There is no denying that there are real estate bubbles in mainland China, Hong Kong, Macau and Taiwan. We have seen a lot of counter measures taken by governments to make the bubbles smaller without bursting them. It is understandable that governments don’t want to see real estate bubbles burst because capsizing the real estate market will certainly bring a devastating blow to any economy, weak or strong.
At the height of the fear for busting the real estate bubbles, local governments in China’s major cities, including Beijing, Shanghai and Guangzhou, issued purchase restriction orders to curb the overheating real estate market. Beijing is the first city to adopt this measure. Those who have Beijing hukou can own a maximum of two houses, while those relying on work history in the city can buy one house. The city forbids companies to purchase houses.

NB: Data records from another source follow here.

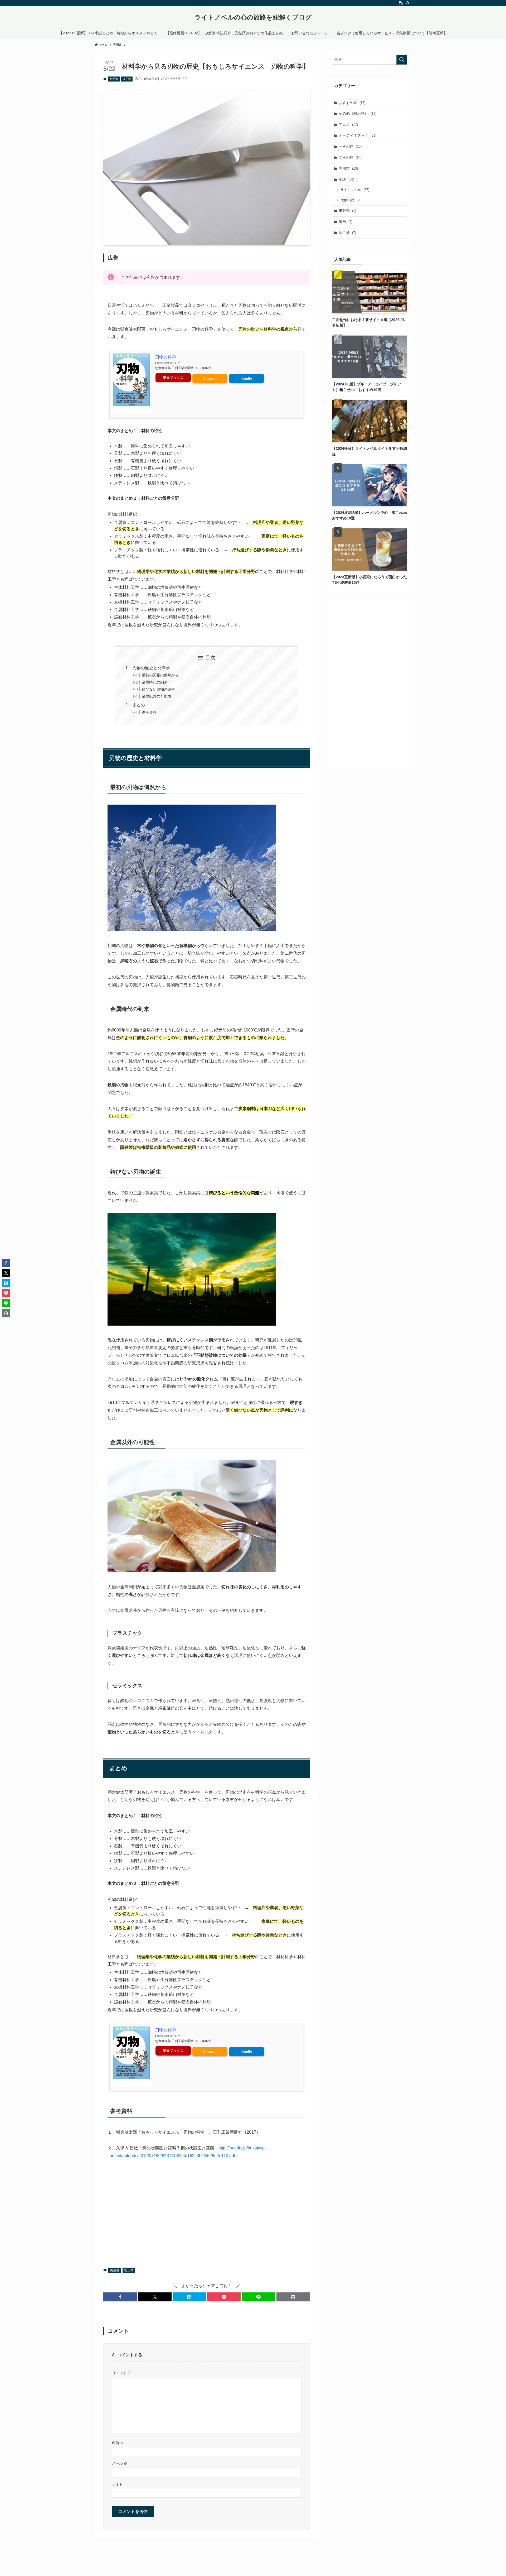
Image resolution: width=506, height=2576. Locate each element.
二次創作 (350, 157)
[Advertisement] (206, 2213)
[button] (120, 2296)
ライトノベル (354, 190)
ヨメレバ (175, 362)
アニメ (348, 124)
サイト (117, 2484)
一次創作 (350, 146)
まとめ (138, 704)
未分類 (347, 210)
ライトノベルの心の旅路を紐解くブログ (253, 17)
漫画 (345, 221)
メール (120, 2463)
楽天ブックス (173, 378)
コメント (121, 2373)
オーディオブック (357, 135)
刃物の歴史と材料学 (151, 668)
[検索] (407, 3)
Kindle (246, 378)
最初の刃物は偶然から (160, 675)
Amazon (210, 378)
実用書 (113, 78)
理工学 (127, 78)
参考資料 (149, 712)
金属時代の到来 (155, 682)
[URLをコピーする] (293, 2296)
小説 (346, 179)
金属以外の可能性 (156, 696)
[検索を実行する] (401, 60)
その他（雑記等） (357, 113)
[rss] (400, 3)
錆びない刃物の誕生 (158, 689)
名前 (118, 2443)
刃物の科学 (165, 357)
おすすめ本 (352, 103)
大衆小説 (351, 200)
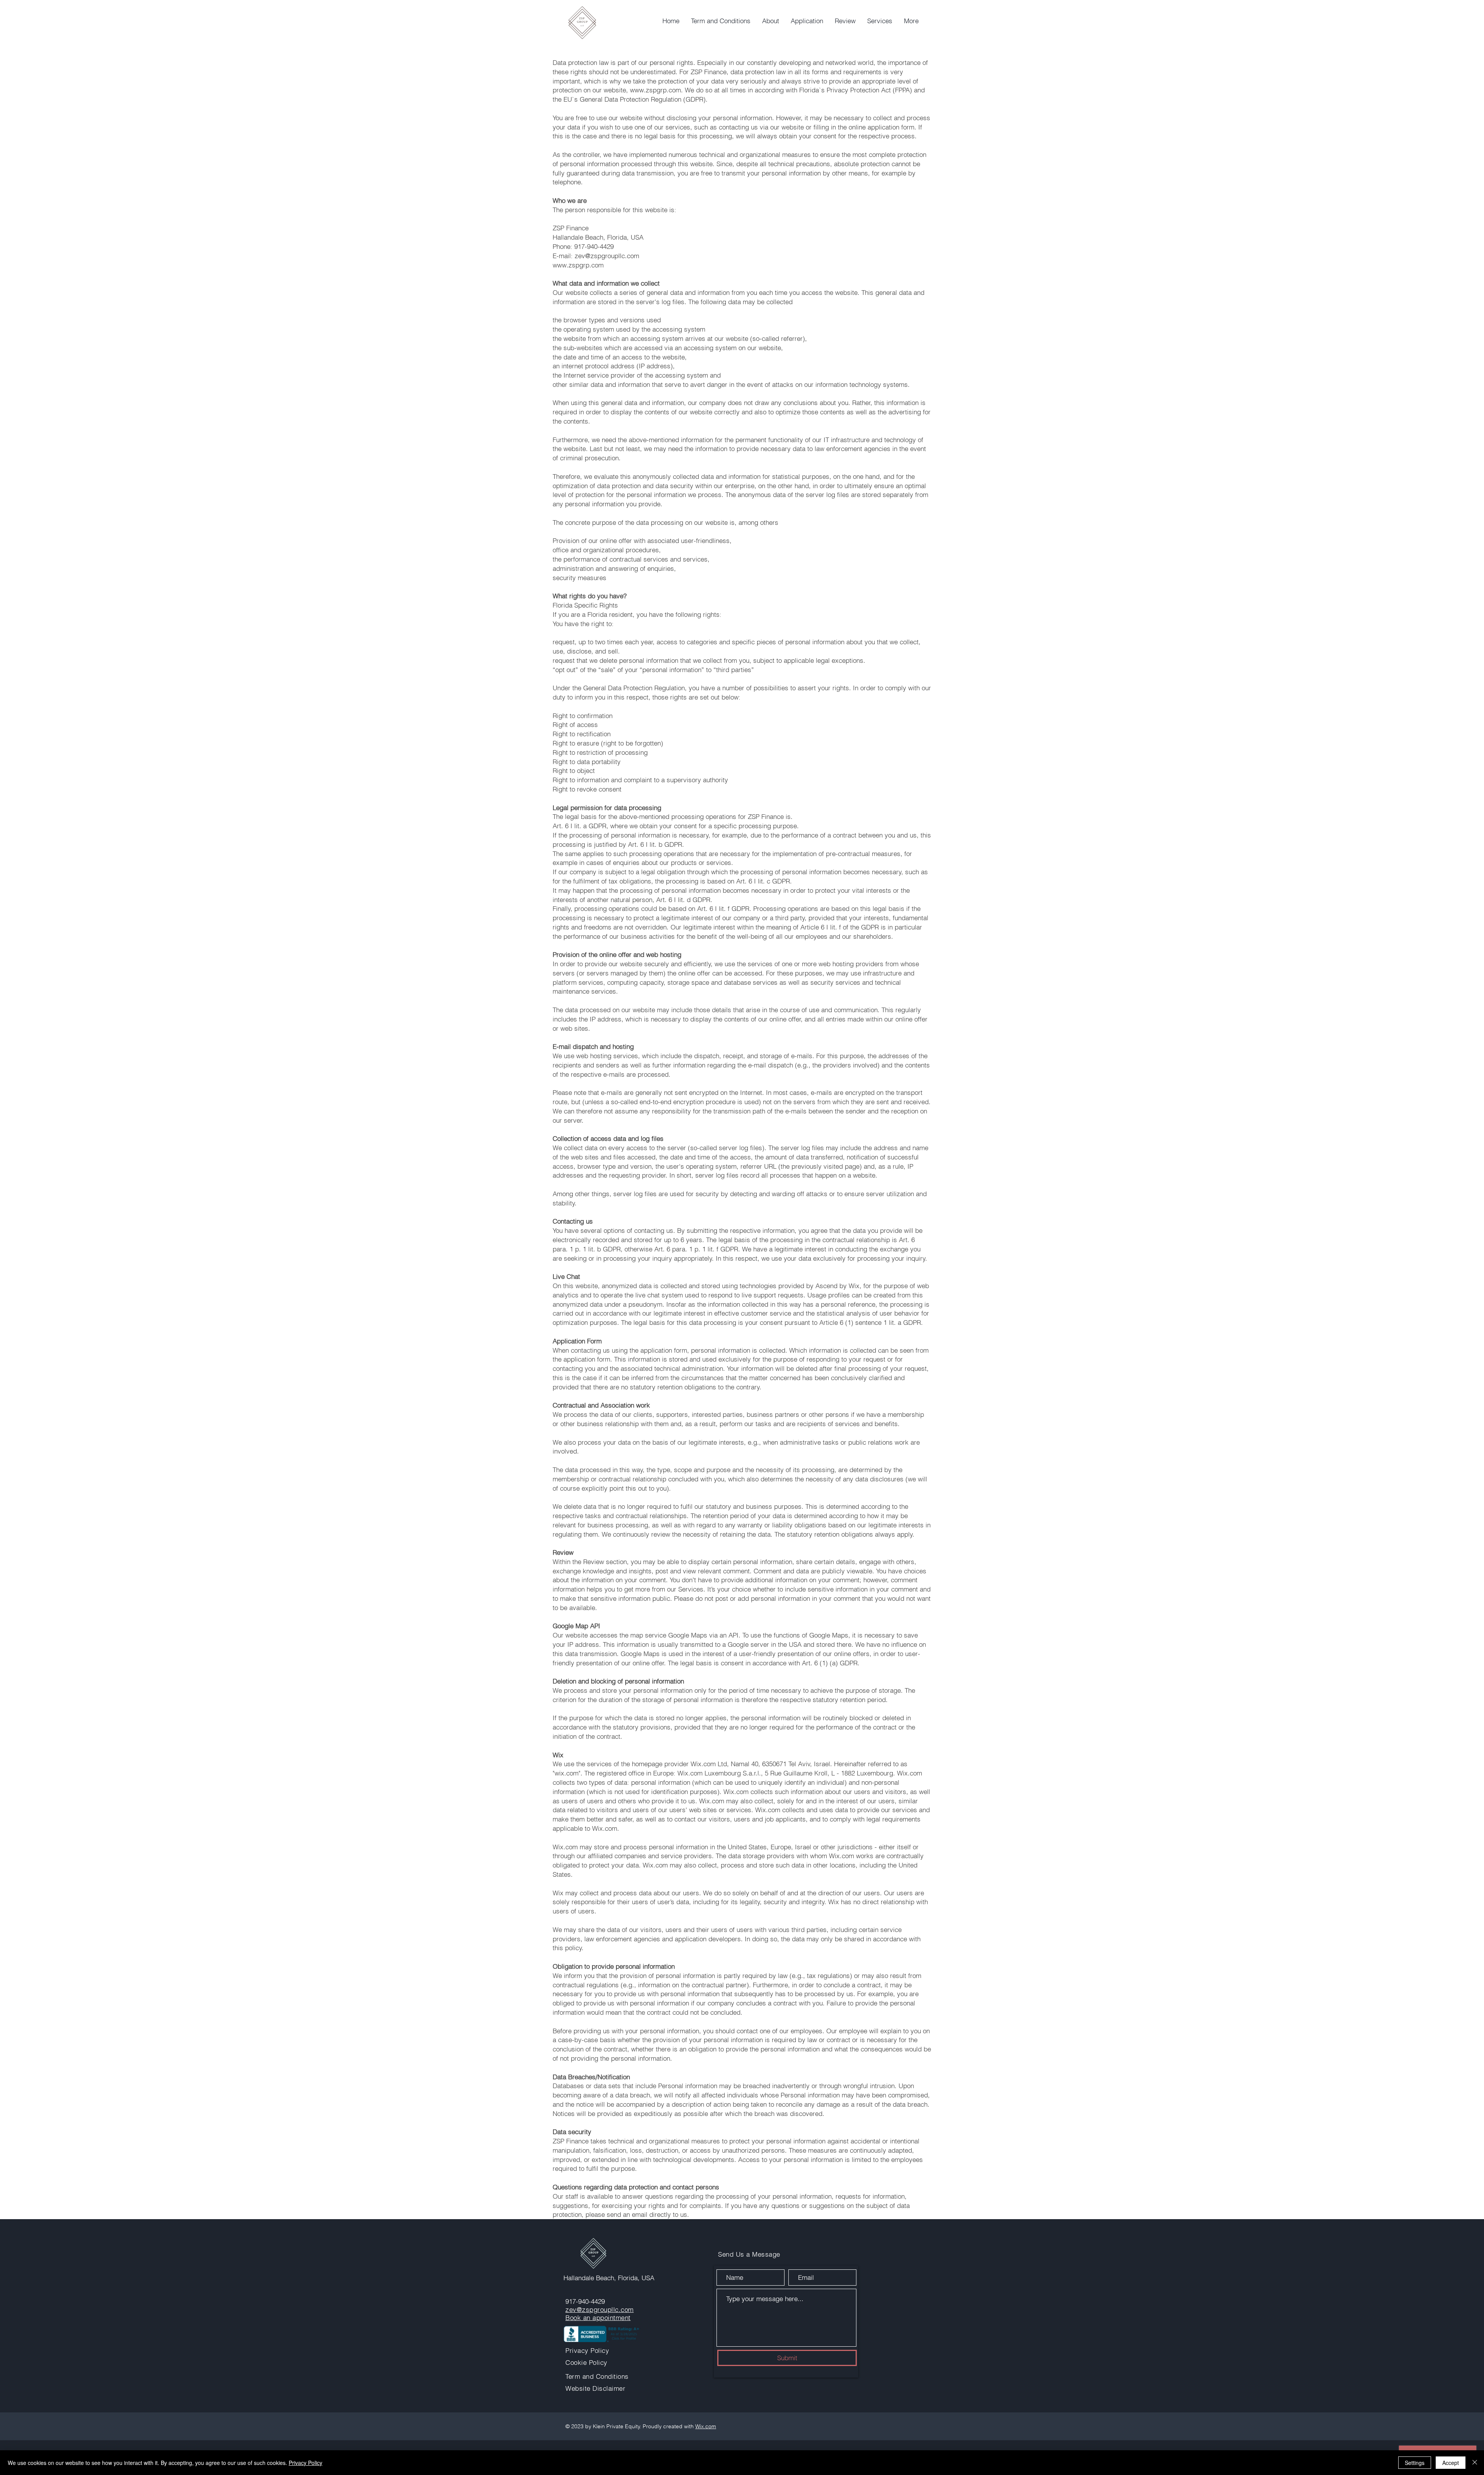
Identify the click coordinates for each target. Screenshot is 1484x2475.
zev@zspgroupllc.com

Even though we have not seen substantial price tumbling, with signs of the real estate market faltering amid economic recession, many local governments have started to loosen up the restriction. The central government of mainland China has also unveiled positive gestures since late last year. The People’s Bank of China’s cut 25-basis-point with immediate effect in the benchmark lending rates and the deposit rates on August 25. The average cost of new homes in China rose for the fourth consecutive month in August. The mean selling price of new homes in 100 cities rose 0.95 percent to 10,787 RMB per square meter in August as compared to July.

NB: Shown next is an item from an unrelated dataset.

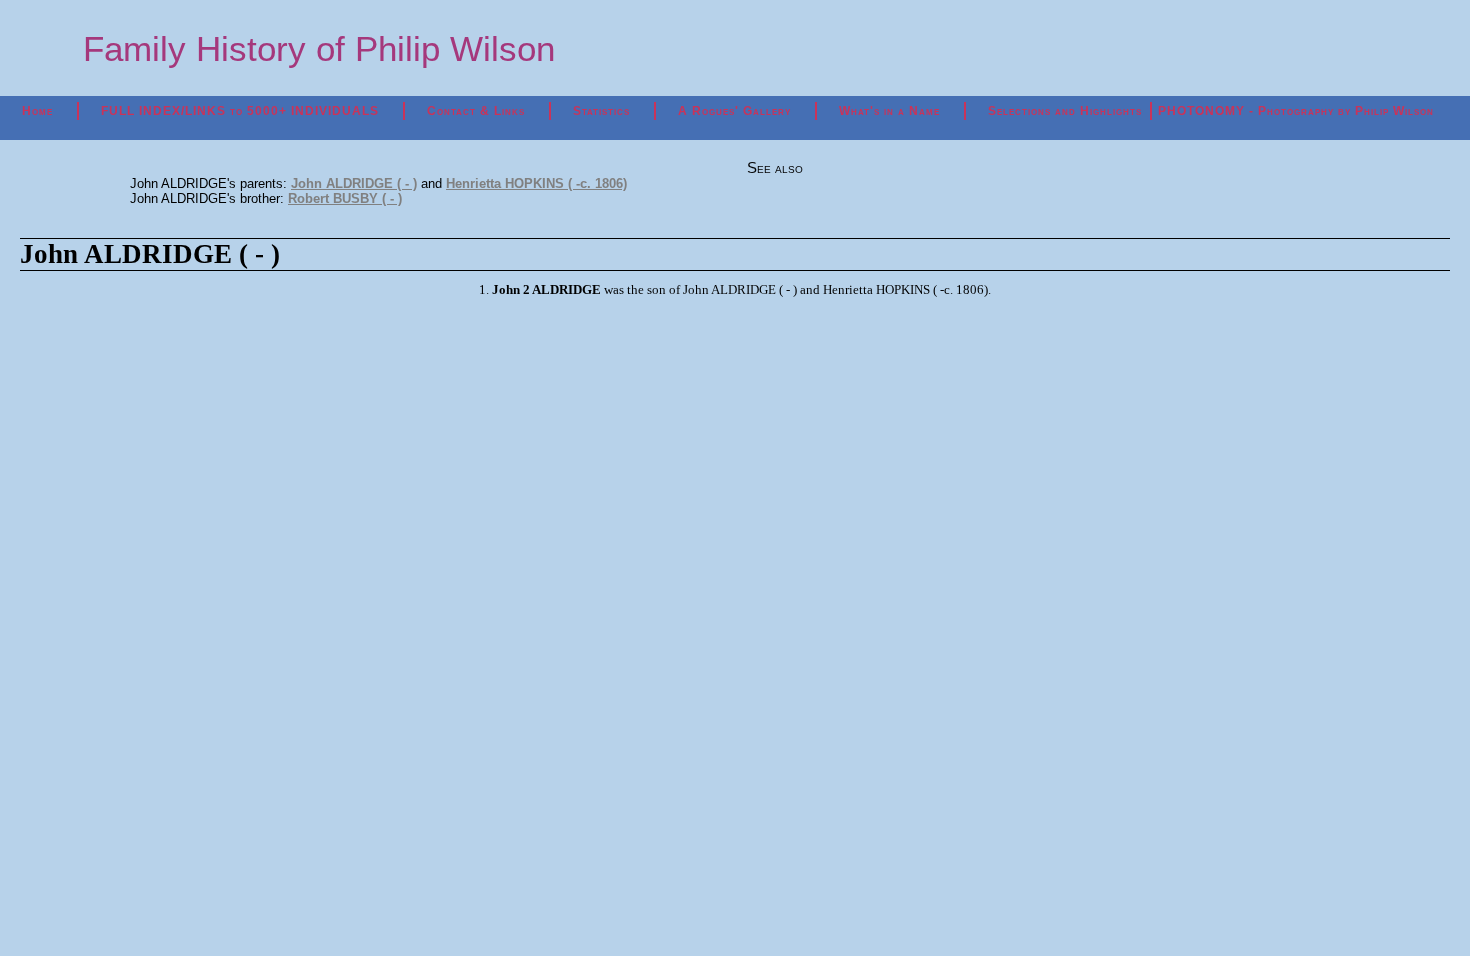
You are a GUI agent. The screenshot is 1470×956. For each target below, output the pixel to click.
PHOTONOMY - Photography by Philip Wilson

Meanwhile, the housing prices remain stagnant in the recent two years in Taiwan in the face of a whole bunch of policy tools including luxury taxes to curtail the rising trend. The real estate industry has repeatedly asked Taiwanese government to set free annul those measures and refused to significantly lower the prices. Whether or not by coincidence, the central bank of Taiwan cut its benchmark interest rate to 1.75 percent from 1.875 percent on September 24th, 2015. It is the first cut since 2009.

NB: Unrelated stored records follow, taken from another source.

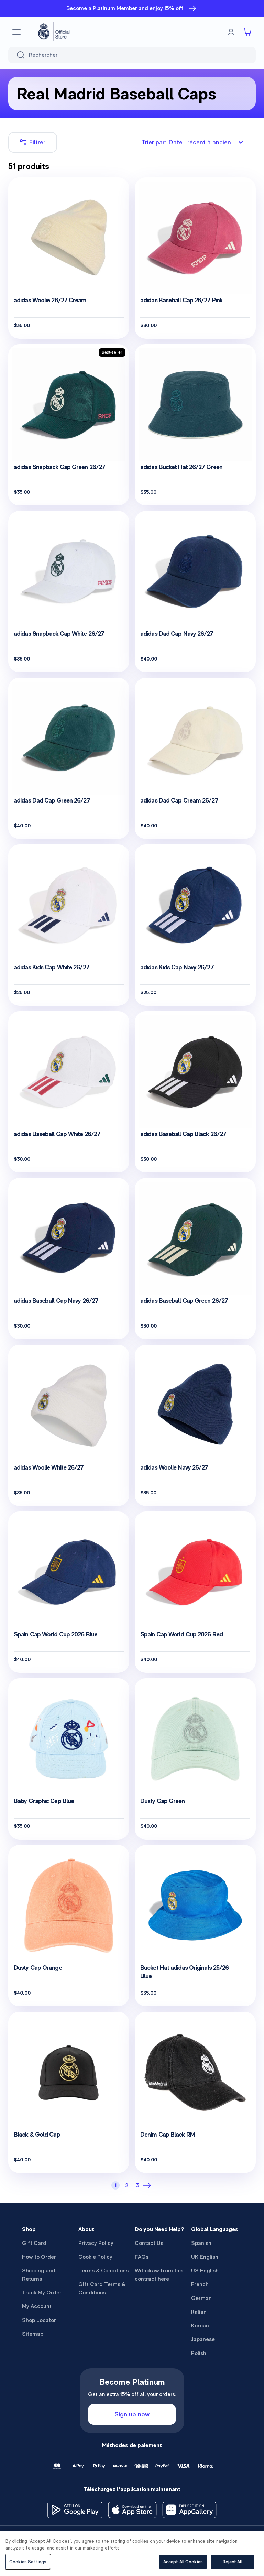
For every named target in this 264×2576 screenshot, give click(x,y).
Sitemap (32, 2334)
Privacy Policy (95, 2243)
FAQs (141, 2256)
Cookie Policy (95, 2256)
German (201, 2298)
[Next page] (148, 2185)
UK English (204, 2256)
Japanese (203, 2339)
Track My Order (42, 2292)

From the consumers’ perspective, the prices barely budge in most markets. There is no need to panic when there are only heralds of the shrinkage of the bubbles. We need to see significant downsizing of the bubbles otherwise we are simply stuck in many short vicious cycles of making the bubbles to grow even bigger and bigger just at a slower and zigzagged pace. There are pains associated with downsizing the bubbles. But if we do not endure the pain, we are just postponing the burst not defusing them once and for all.